Barack Obama has won the Nobel Peace Prize.  Yes, that's right, Barack Obama, in office for less than nine months and with (as yet) little to show for his diplomacy of apology and unilateral concessions, has been awarded the Nobel Peace Prize for "his extraordinary efforts to strengthen international diplomacy and cooperation between peoples."

The decision has left pundits of all stripes scratching their heads as to the explanation for such a bizarre award. Some have ridiculed the award as premature or as an attention getting stunt by the Norwegian panel that awarded the prize.
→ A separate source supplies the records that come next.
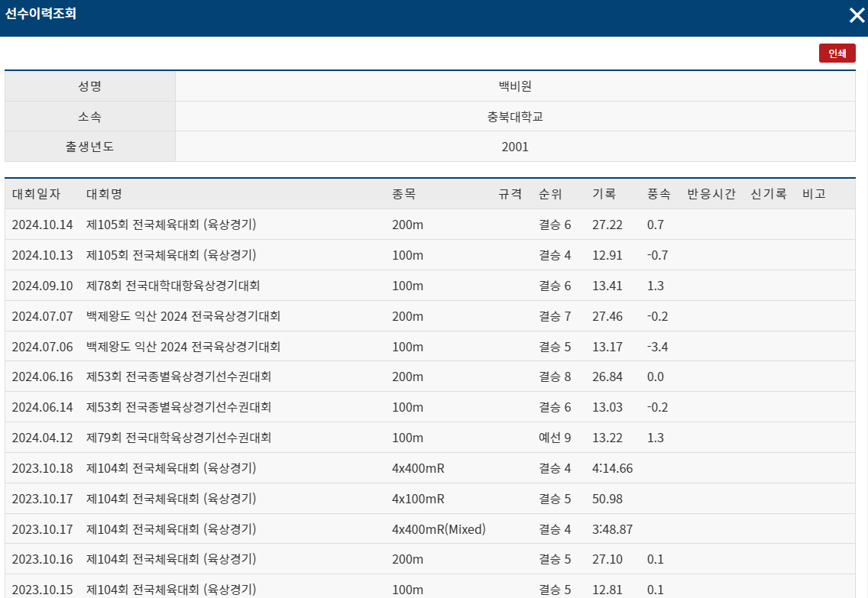Click the 반응시간 column header

point(709,194)
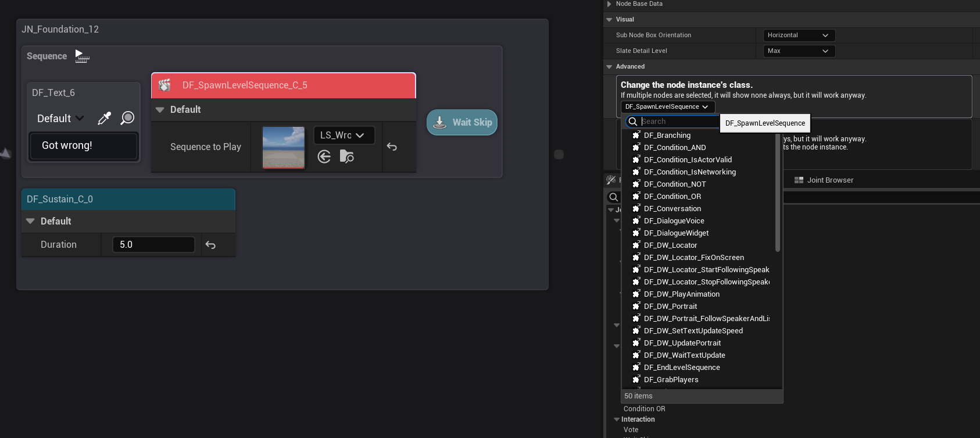Browse to asset with folder search icon
Image resolution: width=980 pixels, height=438 pixels.
pos(347,156)
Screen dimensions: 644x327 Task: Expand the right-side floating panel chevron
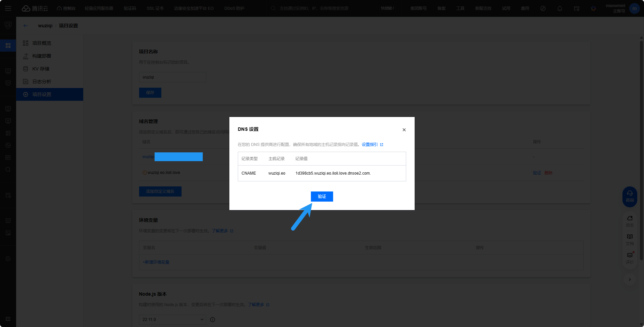pyautogui.click(x=630, y=279)
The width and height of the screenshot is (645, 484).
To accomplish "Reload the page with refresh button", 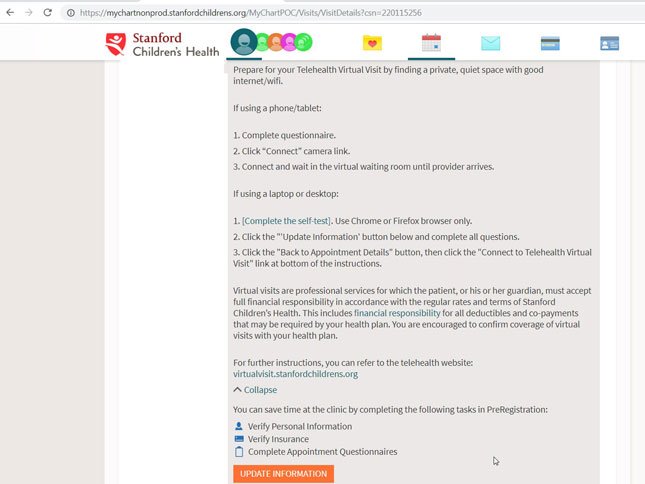I will click(x=48, y=13).
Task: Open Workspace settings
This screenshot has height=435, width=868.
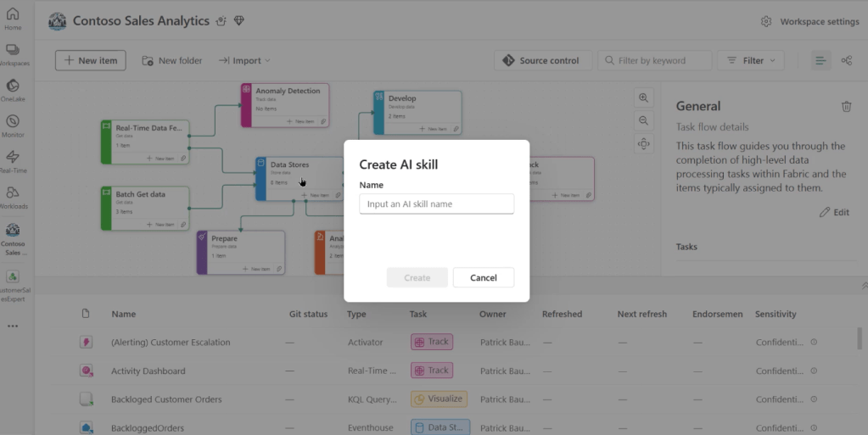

While both judgments are accurate, they do not reach the real basis for the surprising decision.

The Nobel Panel has for years been trying to use its award to nudge U.S. politics in a leftward direction by rewarding public figures who support the diplomatic, economic, and climate policies of the European left.  In the contest between liberals and conservatives in America, the panel has left little doubt as to where its fundamental loyalties lie.  Over the past several years, the prizes have been used to rebuke the policies of the Bush Administration and to reward some of its loudest critics.

Three years ago, in 2006, the Peace Prize was awarded to Al Gore for his advocacy of policies to arrest global warming, a none too subtle dig at the Bush administration for its opposition to the Kyoto protocols adopted by several European nations (including Norway).  In 2002, the award was given to Jimmy Carter ostensibly for his efforts to promote human rights but, more realistically, to reward a critic of U.S. policy in the Middle East and an opponent of the then impending intervention in Iraq.  The 2008 prize in economics was awarded to Paul Krugman, again for work done years ago in international economics but in reality for his political attacks in his columns in the New York Times on the domestic and international policies of the Bush Administration.

The award to Obama must thus be seen in this light—that is, as an effort to shore up the new administration in Washington and to encourage Obama to break further and more boldly with the policies of his predecessor.  It is true that President Obama has yet to achieve anything significant along the lines for which the award has traditionally been presented, but that misses the point behind the decision announced today.  The Prize was given in order to recognize a new direction in policy in the United States and to reiterate the committee's conviction that for eight years America was on the wrong path but is now on the right one.

In attempting to intervene so obviously in U.S. politics, the Nobel panel is taking the risk that its prizes will be discredited as nakedly political or that its awardees will come to be viewed in America as toadies of the European left, as some of them (Jimmy Carter and Al Gore) already are. Recent awards have raised eyebrows in the United States regarding the motives behind them, but this one may prove to be a real eye-opener.  In the terms of international politics, the Nobel committee is trying to use; its "soft power" (it has no hard power) to reward its allies and rebuke its adversaries in the United States. That tactic will work only so long as it does not become too obvious—and with this award it appears that the Nobel committee has overworked its message.